» **PASSAGE PROVIDED**:
※
So I’ve been going about my merry way for the past few weeks and suddenly it dawned on me that it’s the middle of May. My first reaction was surprise because – holy crap – the first of the year went by quickly. But then I started to count (I’m an accountant, it’s what I do). Five months of the year, almost gone. Add in the three from last year. Eight months. We’ve been trying to get pregnant for eight months. Conventional medical guidance gives three months as an average for healthy couples to get pregnant, but up to a year before any sort of intervention (or further testing) occurs. One year or twelve months. Which means that eight of my twelve are almost up.
I try to be kinder to my body – on that whole year marker thing. After all, my cycles have been ridiculously long and irregular (I thought I was making improvements last cycle, but this one confirms that I’m not after all). We may be eight months in, but my body’s only actually about three cycles in. And even then, I can only confirm that I’ve ovulated one time. (I’ve been using ovulation test kits for all of December and then February to this morning. One time, in eight months. That’s a little depressing. I try not to dwell on it – I could have easily missed it even with the testing.
When we first started trying to get pregnant I naively (or joyfully, hopefully) looked up what our due date would be if we got pregnant right out of the gate. That date is right around the corner and I’m oddly emotional about that. Had we been insanely lucky, we would be weeks away from meeting our little bun-in-the-oven (or dumpling, which I like better). The thought is almost unbearable, especially as my current outlook on my own fertility isn’t all that positive. (I’m on day 57 of my current cycle and I still haven’t gotten a positive result on an ovulation test even though I’ve tested every.single.day.)
※
» **ACTIONS TO TAKE**:
[1] Decide whether each statement below agrees with the post about trying to get pregnant, and for each give yes or no along with the deciding words of the post, quoted exactly. (a) The writer has been trying to get pregnant for eight months. (b) Ovulation tests have confirmed ovulation several times. (c) The writer likes "bun-in-the-oven" better than "dumpling."
[2] Write what comes next in the post about trying to get pregnant, starting after its final sentence.

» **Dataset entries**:
※
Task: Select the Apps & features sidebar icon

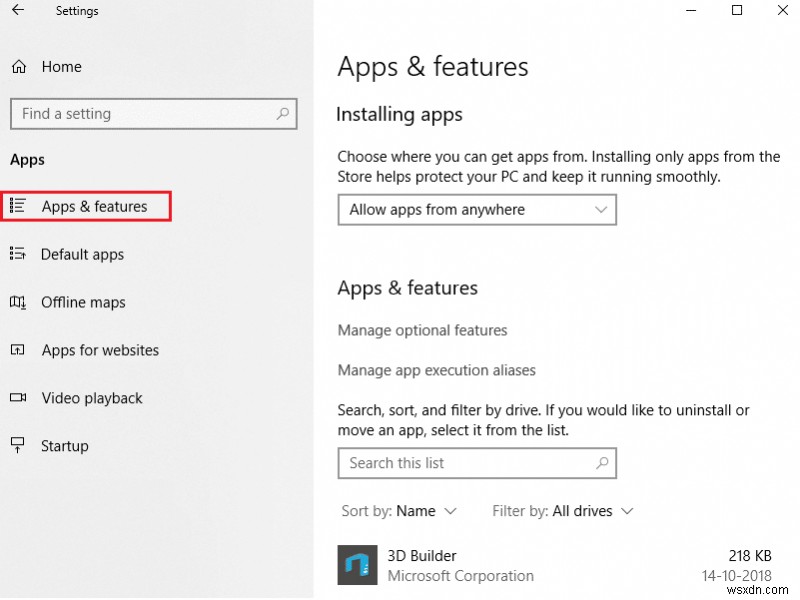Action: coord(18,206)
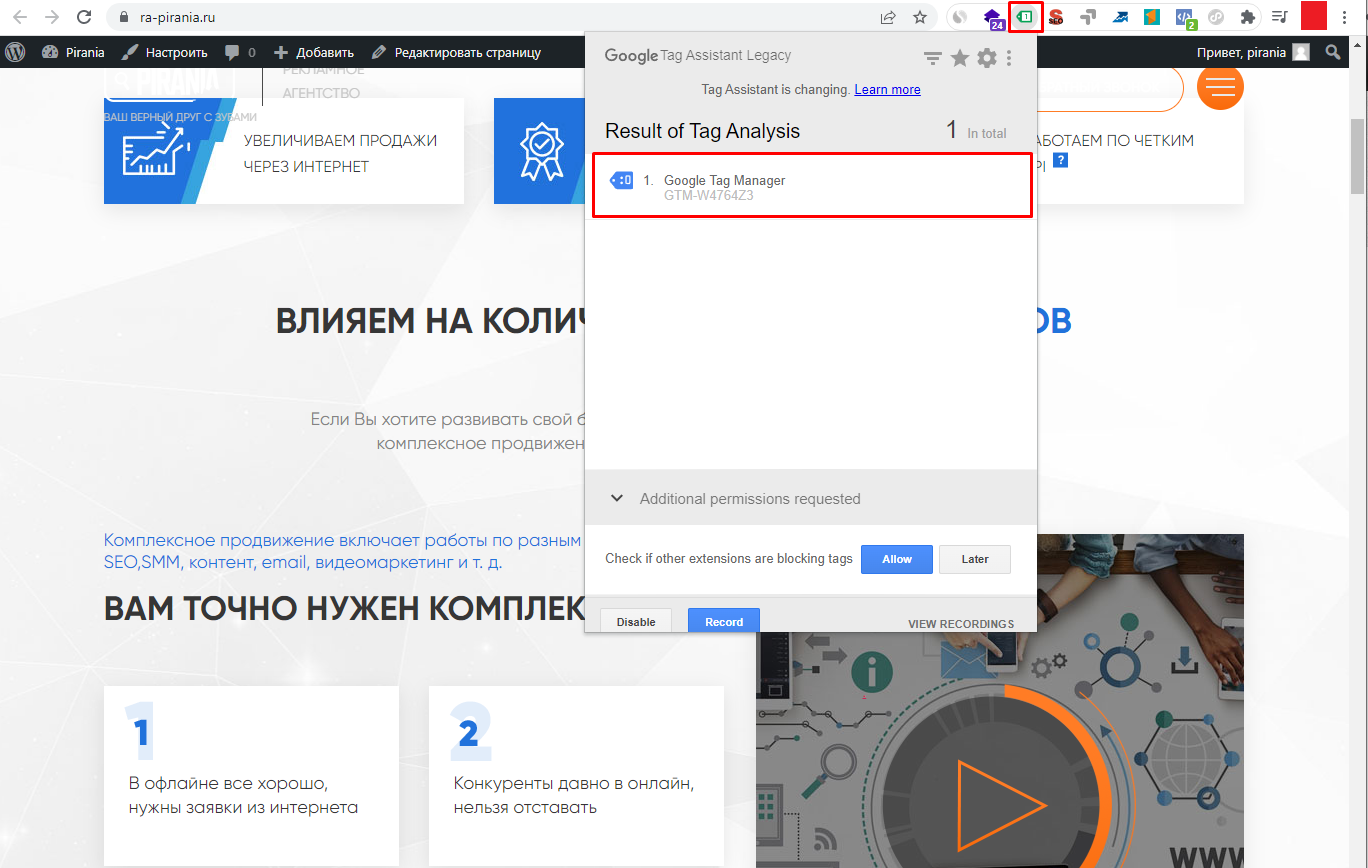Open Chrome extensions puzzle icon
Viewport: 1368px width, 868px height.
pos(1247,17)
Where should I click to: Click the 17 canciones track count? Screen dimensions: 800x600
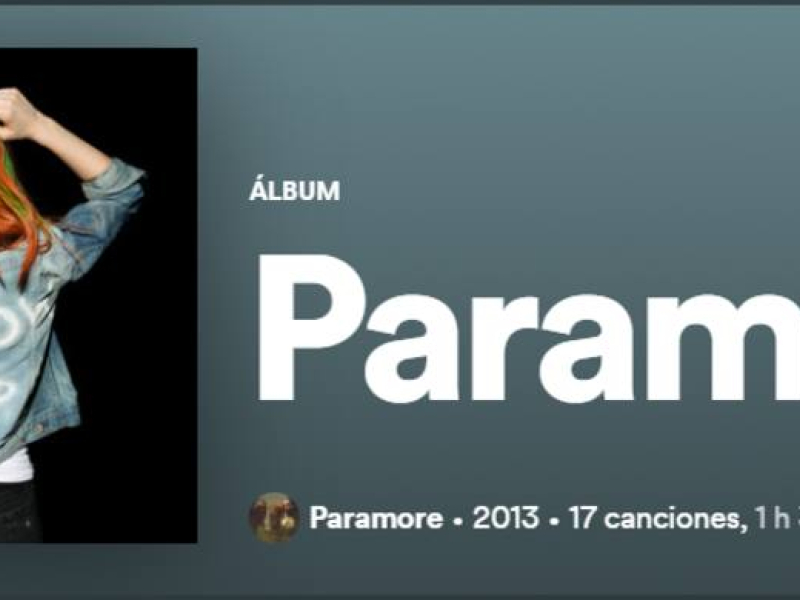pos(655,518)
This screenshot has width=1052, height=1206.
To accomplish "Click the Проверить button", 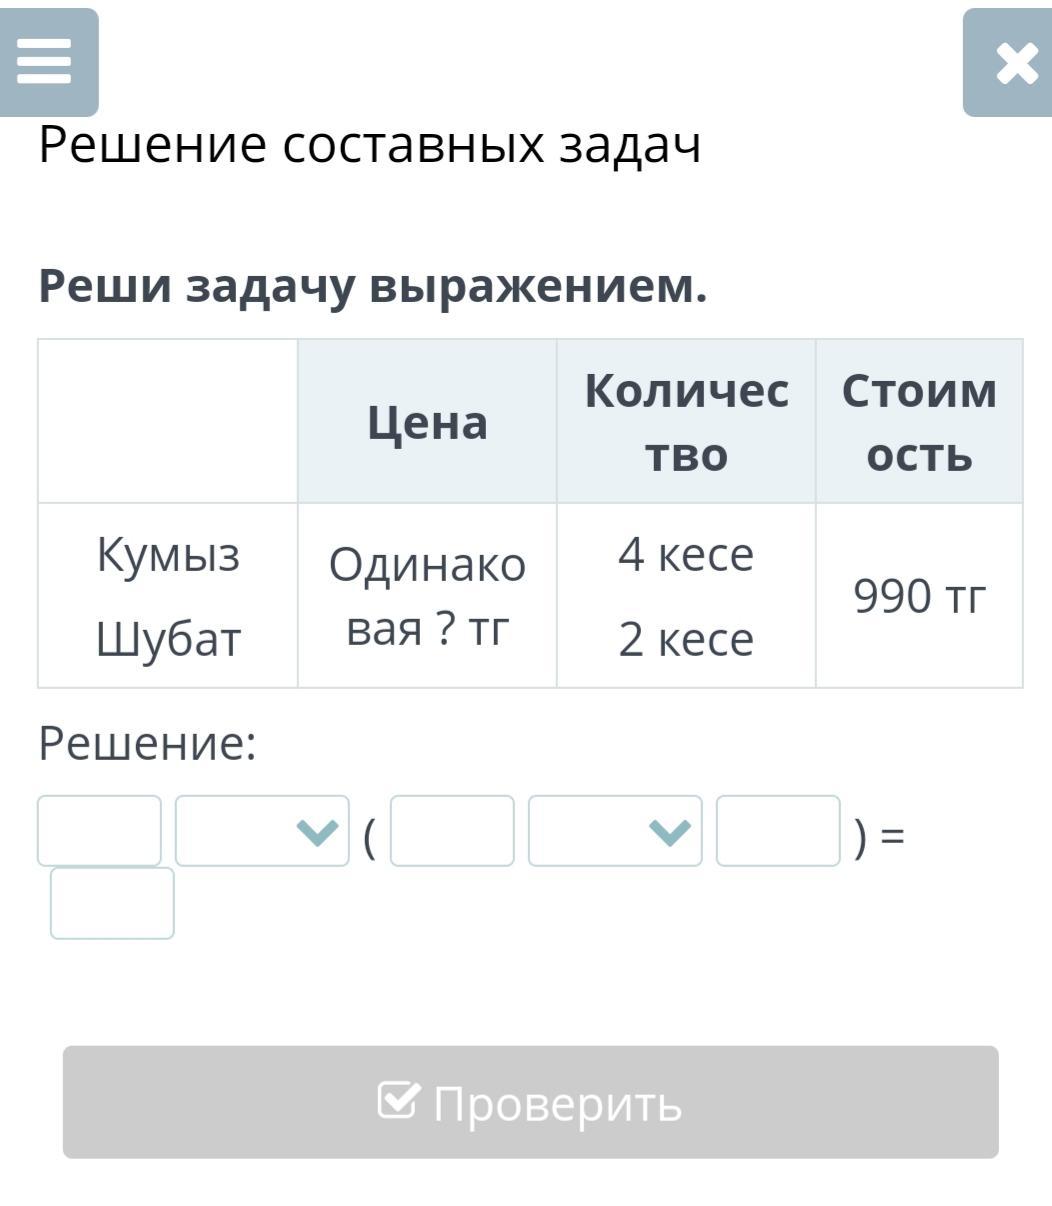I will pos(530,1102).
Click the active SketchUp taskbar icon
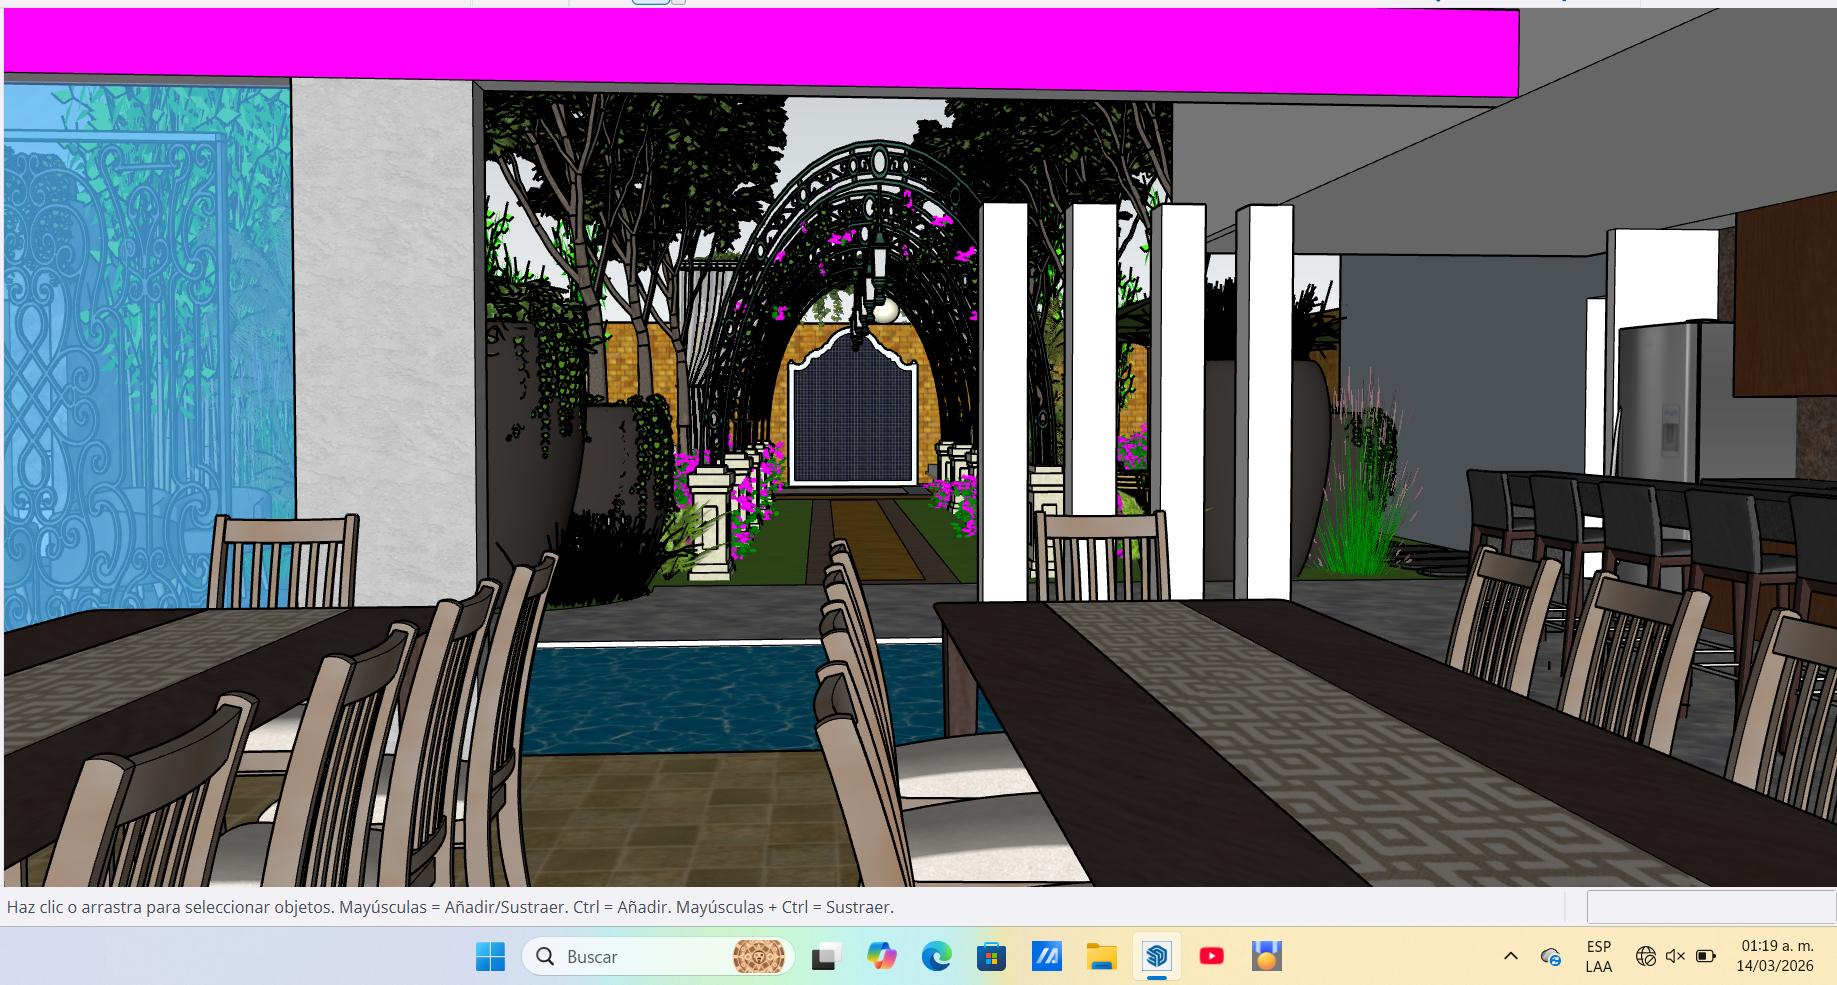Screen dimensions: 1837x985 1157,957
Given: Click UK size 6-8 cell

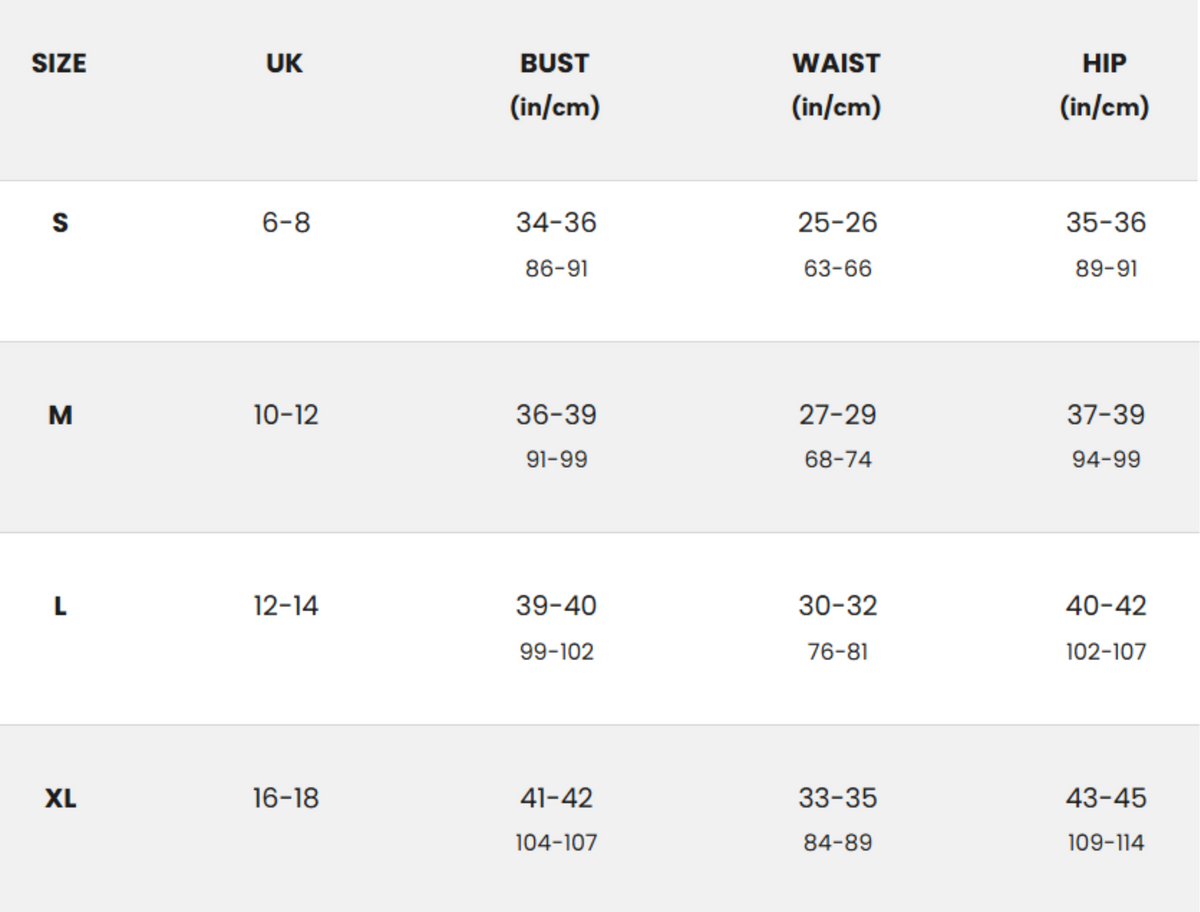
※
» **ANSWERS TO THE PROBLEMS**:
[1]
(a) Yes: "We’ve been trying to get pregnant for eight months."
(b) No: "I can only confirm that I’ve ovulated one time."
(c) No: "(or dumpling, which I like better)"

[2]
Eight out of twelve months gone before I have to go back to my GYN and explain that we’ve been trying and haven’t managed to conceive yet. I know that it’s far too early to worry or complain. I still have four-ish months and approximately two-ish cycles to go. I could still make it. The problem is, the way I see it, I’ve already been at this for eight months, the odds aren’t in my favor that the next four will go well.
I need this to end on a positive note though. I hate signing off on something so negative. So here’s a minion…. enjoy.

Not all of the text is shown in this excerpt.